Do you get strange looks?How do you handle them? OH YEAH, THE LOOKS are all the time. To be honest most of the time I handle it well because people don’t know how to react when they don’t understand or know what they are seeing. There are days when I just don’t handle it well so I am affected by it. Then my days are kind of off but I have to always remember and remind myself that our awesomeness comes in so many different ways so I embrace my beautiful imperfections.
Here are some of my encounters and my internal thoughts, It’s called Vitiligo!
– To the old lady that walked up to me and said: “Poor thing what’s wrong it’s going to be OK because God is good”. IT’S CALLED VITILIGO
– The people I haven’t seen is a long time who say “Oh, didn’t know you got burned in a fire”. I didn’t. IT’S CALLED VITILIGO
– To the kid who cried in fear at first glance as if I was the boogie monster in their nightmares coming to steal them.

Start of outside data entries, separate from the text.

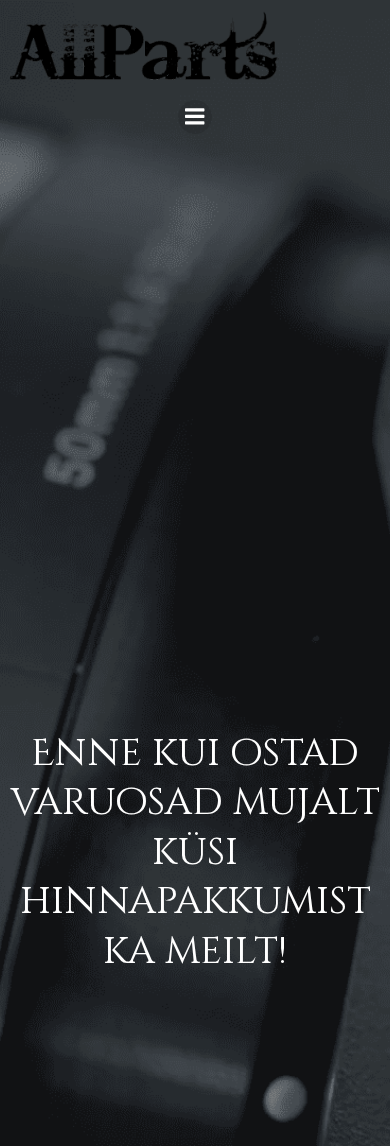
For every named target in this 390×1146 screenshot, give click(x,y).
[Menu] (195, 117)
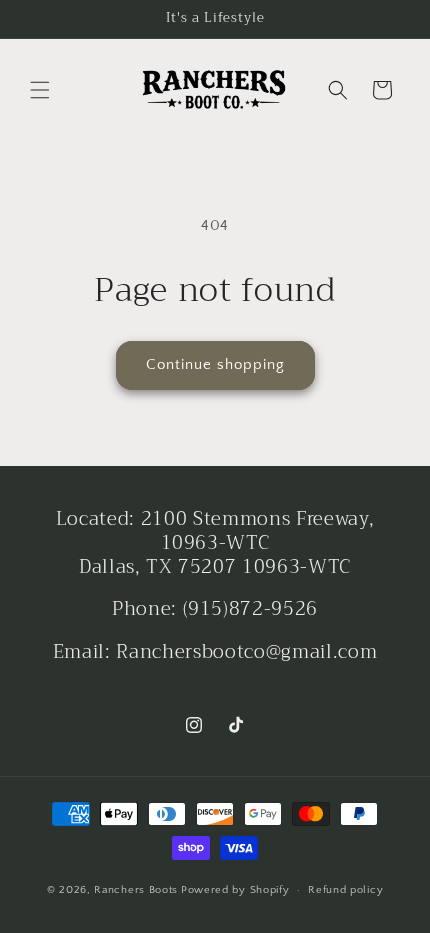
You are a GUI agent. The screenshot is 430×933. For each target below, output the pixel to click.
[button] (40, 90)
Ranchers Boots (136, 890)
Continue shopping (215, 364)
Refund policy (345, 890)
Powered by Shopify (235, 890)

IT’S CALLED VITILIGO
– To the kid that asked why do I look weird. Different doesn’t mean weird it just means my awesomeness is different than yours. Thank you to the parents that checked their child. IT’S CALLED VITILIGO
– To the folks that just can’t stop staring. IT’S CALLED VITILIGO
– To the ones who hesitate to shake my hand. IT’S CALLED VITILIGO and it’s not contagious.
Other than a visual change how does it change your life and your routine? Plain and simple it makes you really sit back and think that there is so much more to you than what you see in the mirror what anyone else sees when they look at you.
Did you have to change your grooming routine or products? The only thing I really try to be mindful of is making sure I use sunscreen as much as I can, especially with running outside. Besides that, there is no change in my routine.
What advice/encouragement would you give someone who just found their first spot? You will have people say that it’s just skin so you will be okay, it is easy for them to say that because it’s not their skin. I would tell them to find someone close to you that you can express your feelings about your changes. Try to find it in yourself to embrace your beautiful imperfections. You being different is just another way of you being AWESOME! So be YOU and be AWESOME!
Tray’s wife Zarinah is second from the left in purple.
I have to say my wife has been there from the beginning to present day and has been there with open arms through it all. Even when I feel this is a me issue and don’t share my thoughts I know that she is there for me and that will never change. She is no doubt my someone and I truly love her for that. I have to say thank you, my close family and friends, for never looking at me differently or treated me different. Thank you for that, it means more than you will ever know.
A big thanks and lots of love to Tray and his wife Zarinah for helping me write this post. I’m so thankful that Tray was open to sharing his truth, that isn’t any easy thing to do. In a society that puts so much focus on appearance, I’m sure it makes it even harder for someone with Vitiligo.